**EXERCISE GOAL:** Report each line of the listing below that holds "size".

**RECORDED INFORMATION:**
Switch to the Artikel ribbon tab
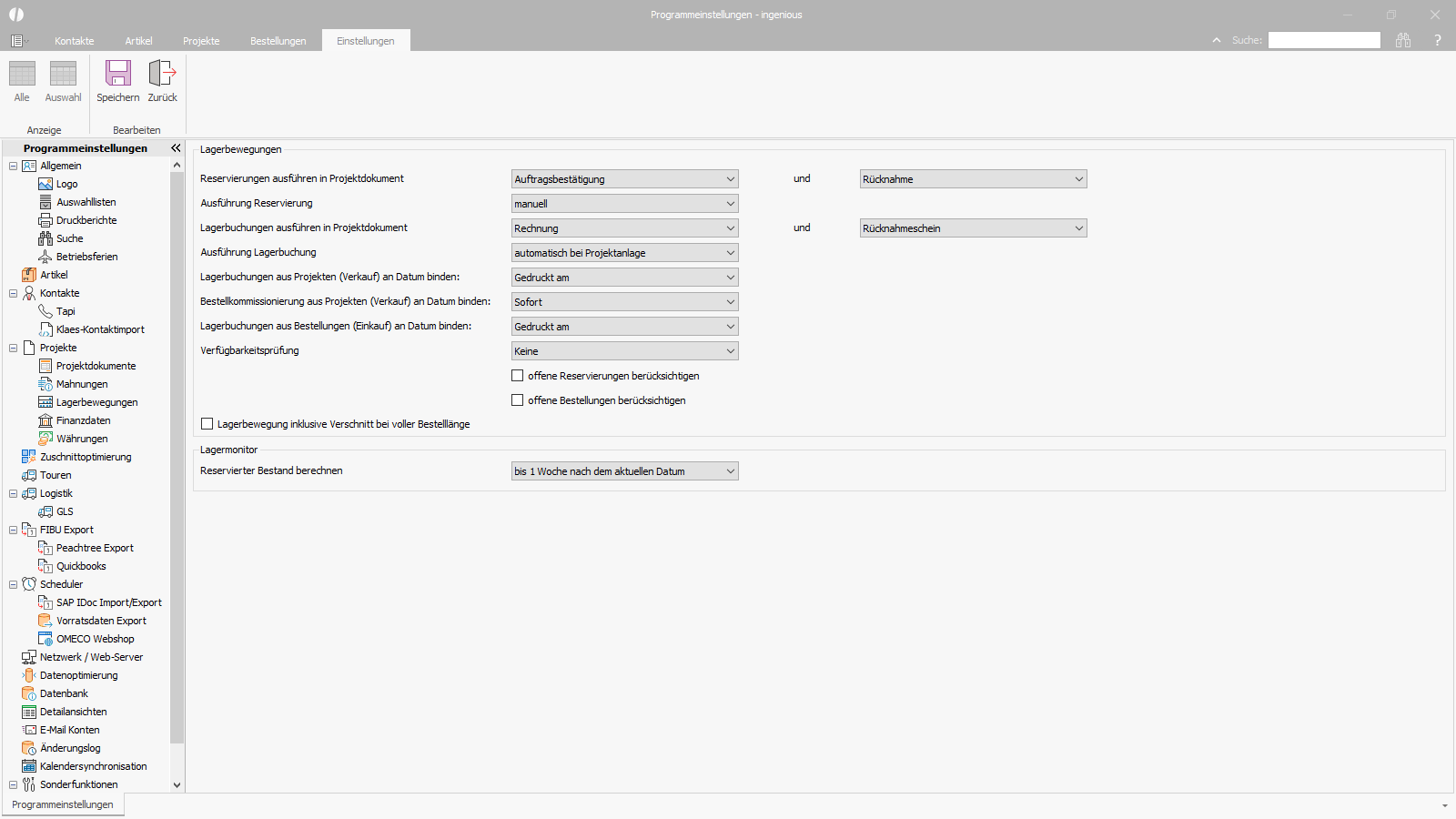The width and height of the screenshot is (1456, 819). click(138, 41)
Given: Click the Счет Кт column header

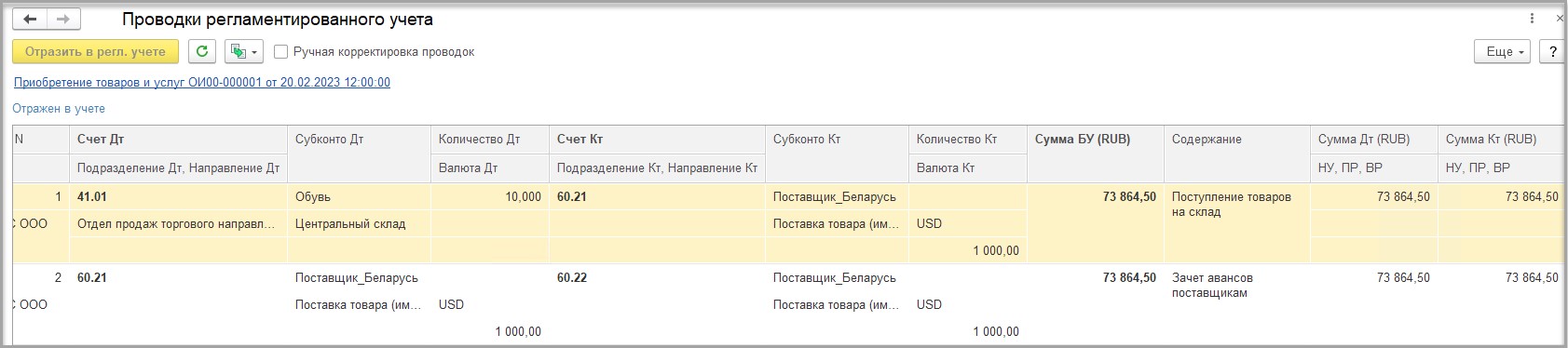Looking at the screenshot, I should 579,140.
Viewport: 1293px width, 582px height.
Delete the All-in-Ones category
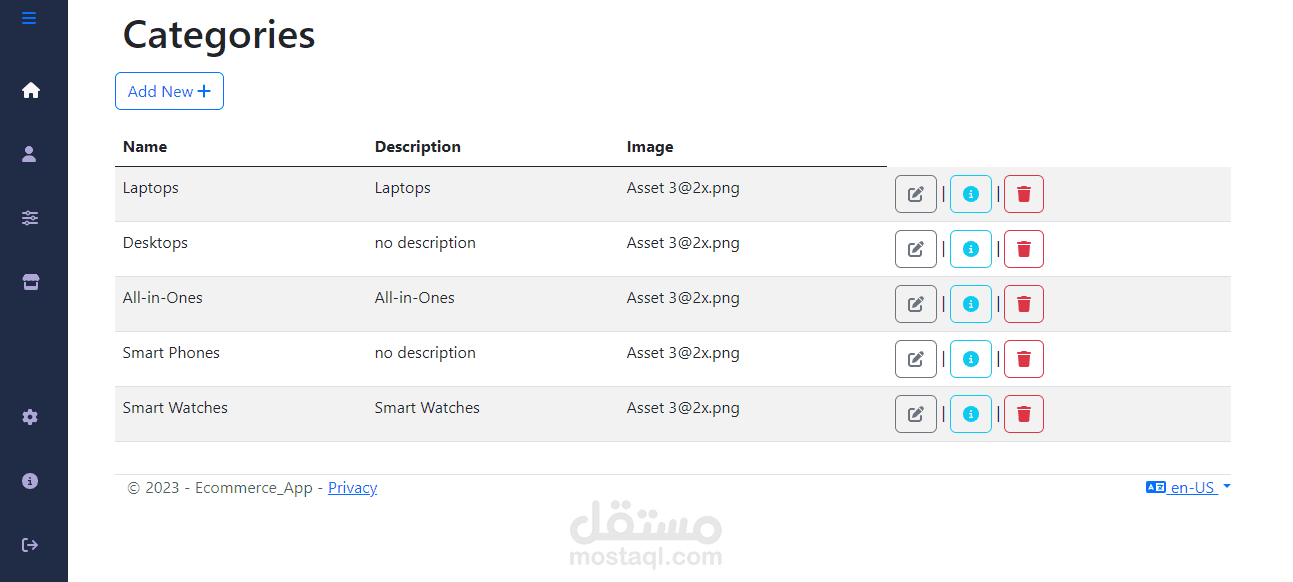coord(1023,304)
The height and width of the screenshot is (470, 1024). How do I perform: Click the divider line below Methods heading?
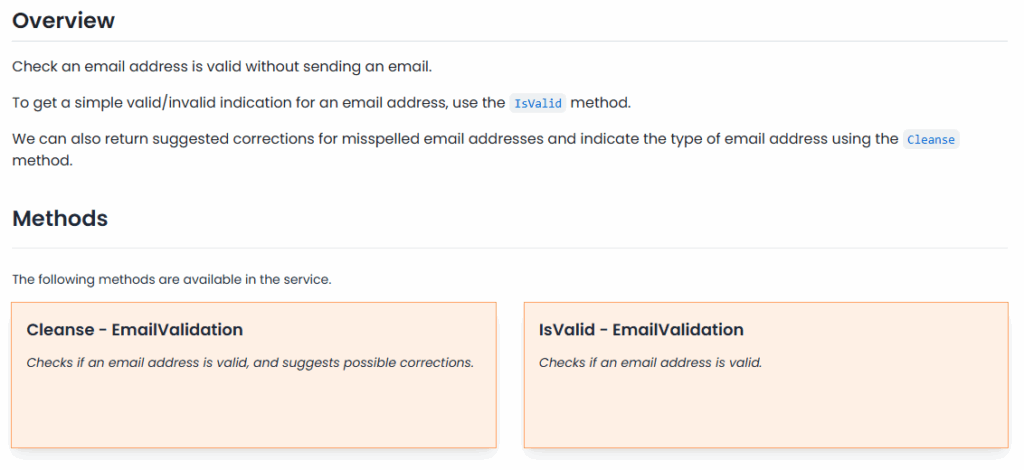pos(510,248)
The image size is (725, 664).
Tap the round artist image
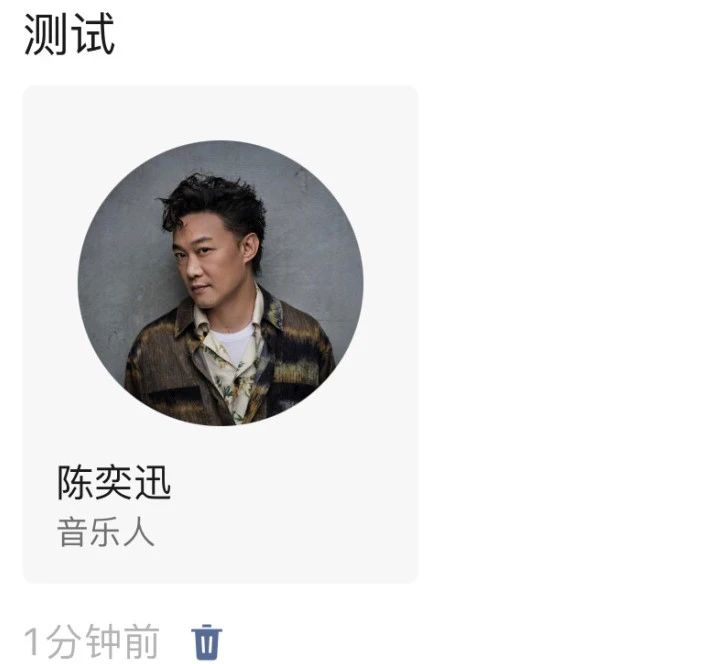[221, 283]
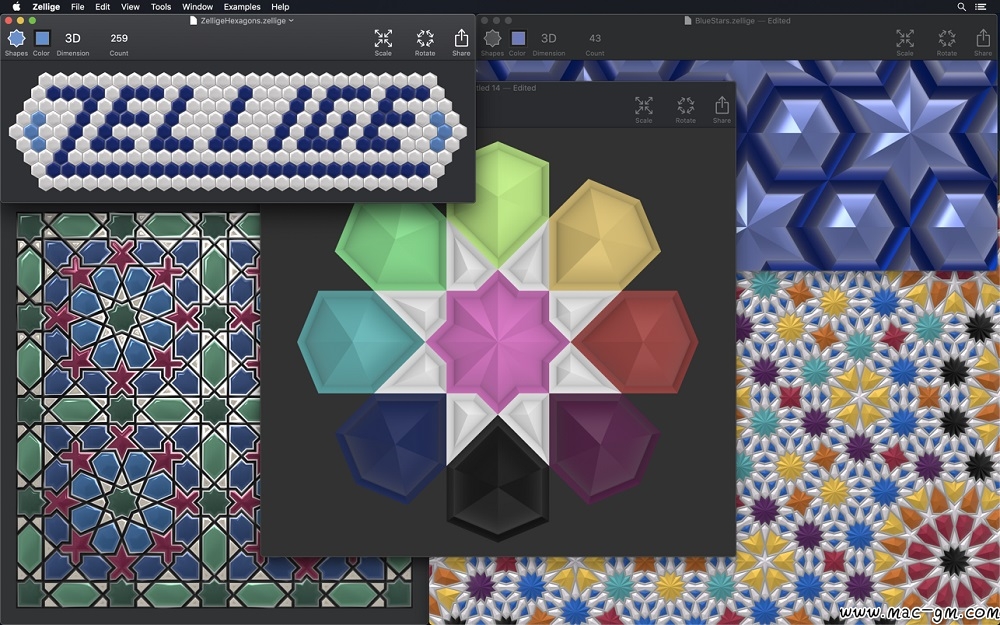Click Scale icon in BlueStars window

tap(905, 39)
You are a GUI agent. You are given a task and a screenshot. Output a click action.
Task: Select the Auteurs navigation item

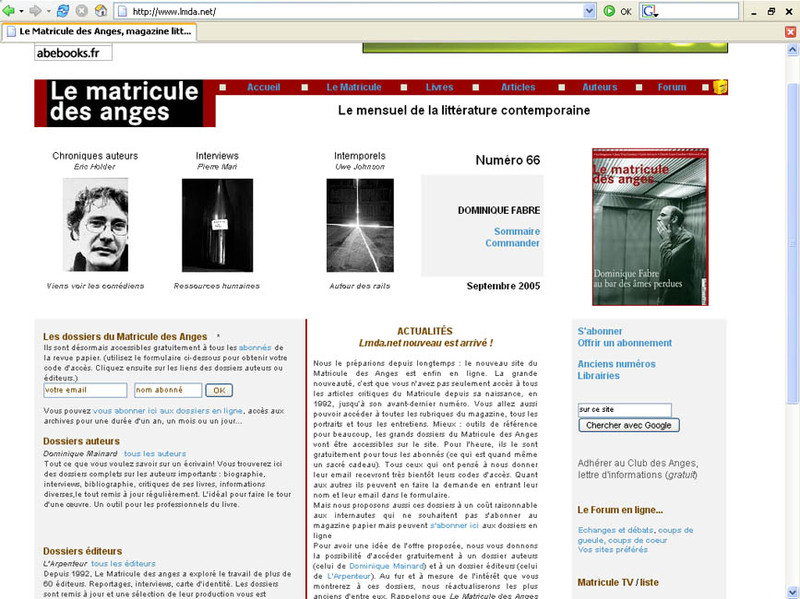coord(599,87)
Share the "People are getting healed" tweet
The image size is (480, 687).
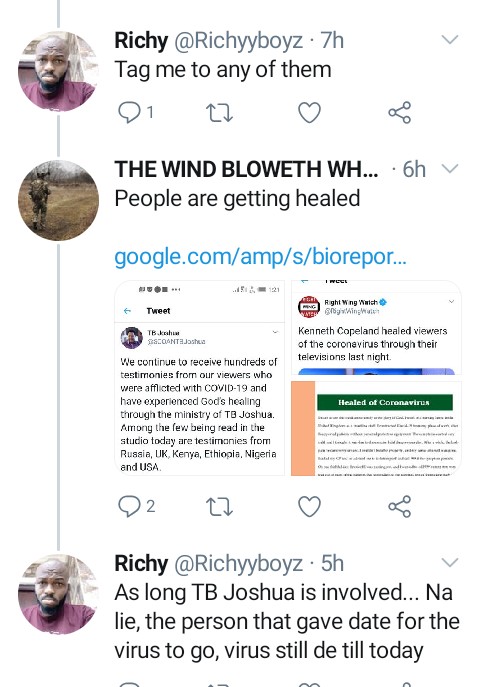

**ANSWER TO THIS TASK:**
The image size is (725, 664).
The image size is (480, 687).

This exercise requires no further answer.